***** EXCERPT

Cavati (Cavatelli) with Vodka Sauce & with Broccoli Rabe

Rhode Island friends are in town and we we’re making 2 classic Italian-American pasta dishes. Carol brought a cavati pasta machine all the way from Little Rhody. I’ve never seen this contraption and I was anxious to try it out.

You say cavati, I say gavadeal. These are RI and Jersey slang for the same pasta, better known as cavatelli.

Making the Ricotta Cavati Dough

Carol was the lead cook. Her cavati pasta dough is simply ricotta, milk, flour and an egg. This isn’t the gnocchi dough that is hardly kneaded so it stays light and tender. This dough is kneaded well to form a stiff, resilient dough, tough enough to be rolled into ropes and fed into the cavatelli pasta machine. It’s the fresh version of dried cavatelli pasta and it’s worth the effort. We made the cavati dough by hand but you can make it in a food processor to save time and effort. Mix the ingredients and knead it well to form a stiff dough.

 

Cavati Falling Out of the Pasta Machine

Roll out 1 inch dough ropes, feed it into the machine and crank. Out pop the cavati. The machine is amazing. Just keep cranking and in a couple of minutes you have a sea of cavati.

 

 

A Sea of Cavati

 

My mother dried her fresh pasta on a clean sheet atop her bed. We dried ours on the dining room table. Spread them out so they don’t touch one another and stick together. Let the cavati dry for 30 minutes.

**********

**YOUR TASKS:**
1. Summarize the cavati excerpt in two sentences.
2. Resume the cavati excerpt right after its final sentence and write what comes next.

***** SUPPLIED MATERIAL

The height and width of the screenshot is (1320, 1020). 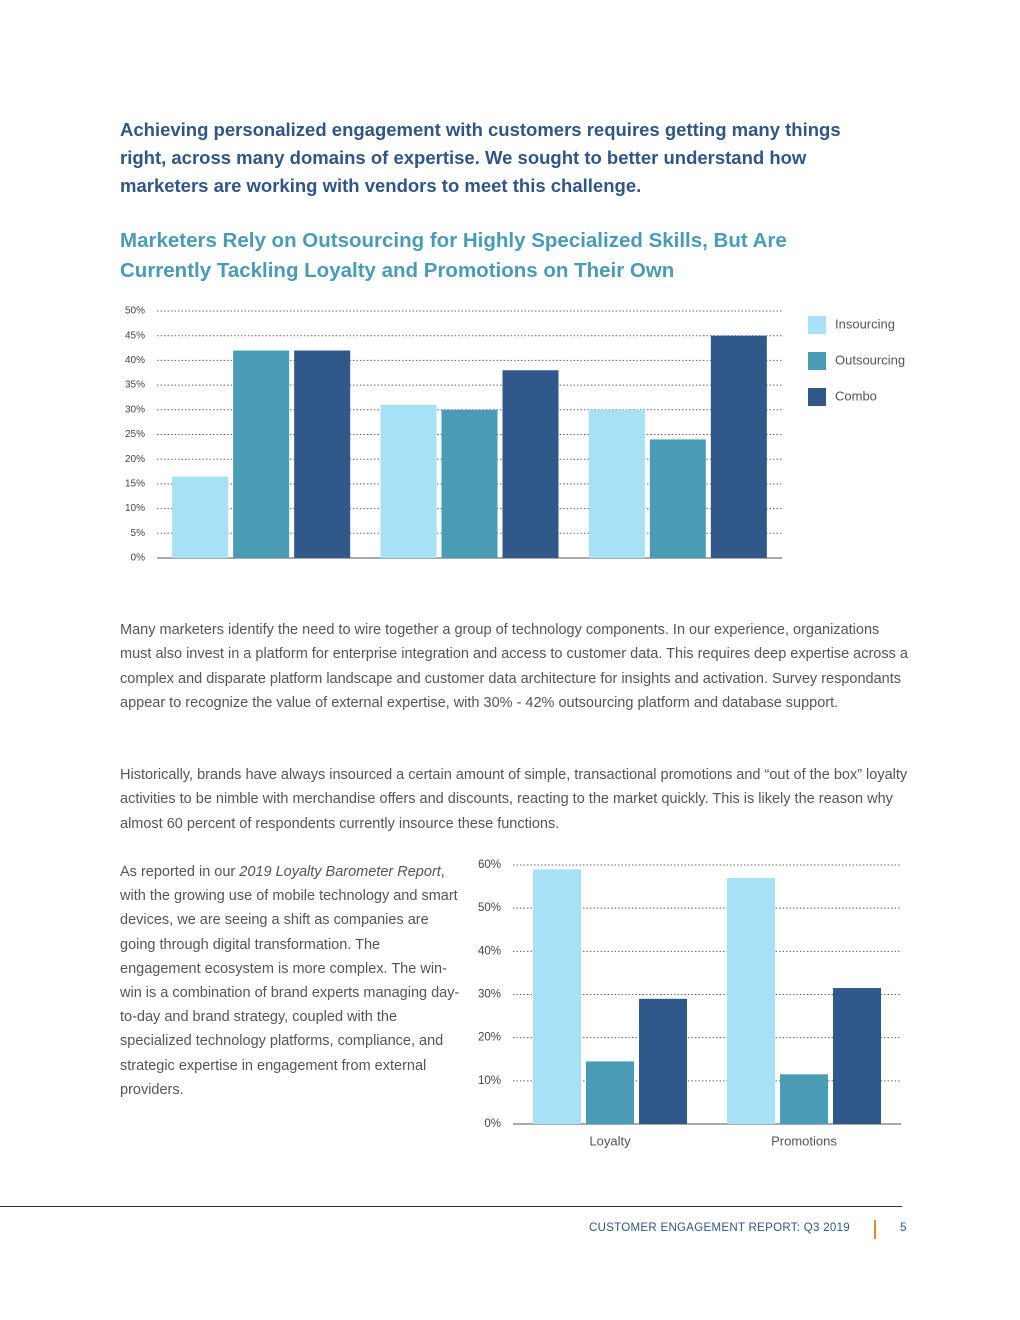 I want to click on page-number: 5, so click(x=904, y=1228).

**********

**SOLVED PROBLEMS:**
1. Carol, who brought a cavati pasta machine from Rhode Island, led the cooking of cavati, which is also called gavadeal or cavatelli, using a stiff, well-kneaded dough of ricotta, milk, flour and an egg. The dough is rolled into 1-inch ropes and cranked through the machine, and the cavati are spread out so they don't touch and dried for 30 minutes.

2.
Cavati with Vodka Sauce and Cavati with Broccoli Rabe

Carol made 2 sauces for the cavati — broccoli rabe with garlic, EVOO and chicken stock and the classic vodka cream sauce. Both were delicious. Here’s my first plate. The fresh cavati have a great toothsome feel, tender but resilient with each bite. The broccoli rabe sauce is garlicky and really rich with chicken stock flavor. The pink vodka sauce with flecks of tomato is silky and the cream mellows the San Marzano tomatoes. Buon appetitio!

If you have a cavatelli machine you are in good shape. If you do not simply roll out 1/2 inch ropes of dough. Cut the ropes in 1 inch pieces. Using your thumb press hard on each piece to flatten it out. It should curl up tightly as you press & pull with your thumb. You can get an idea of how to form these by watching my gnocchi video. The difference between the two is that you don’t want the puffy gnocchi form but rather a flat disk that tightly curls from the pressure of your thumb.

Or, just buy dried cavatelli from Italia.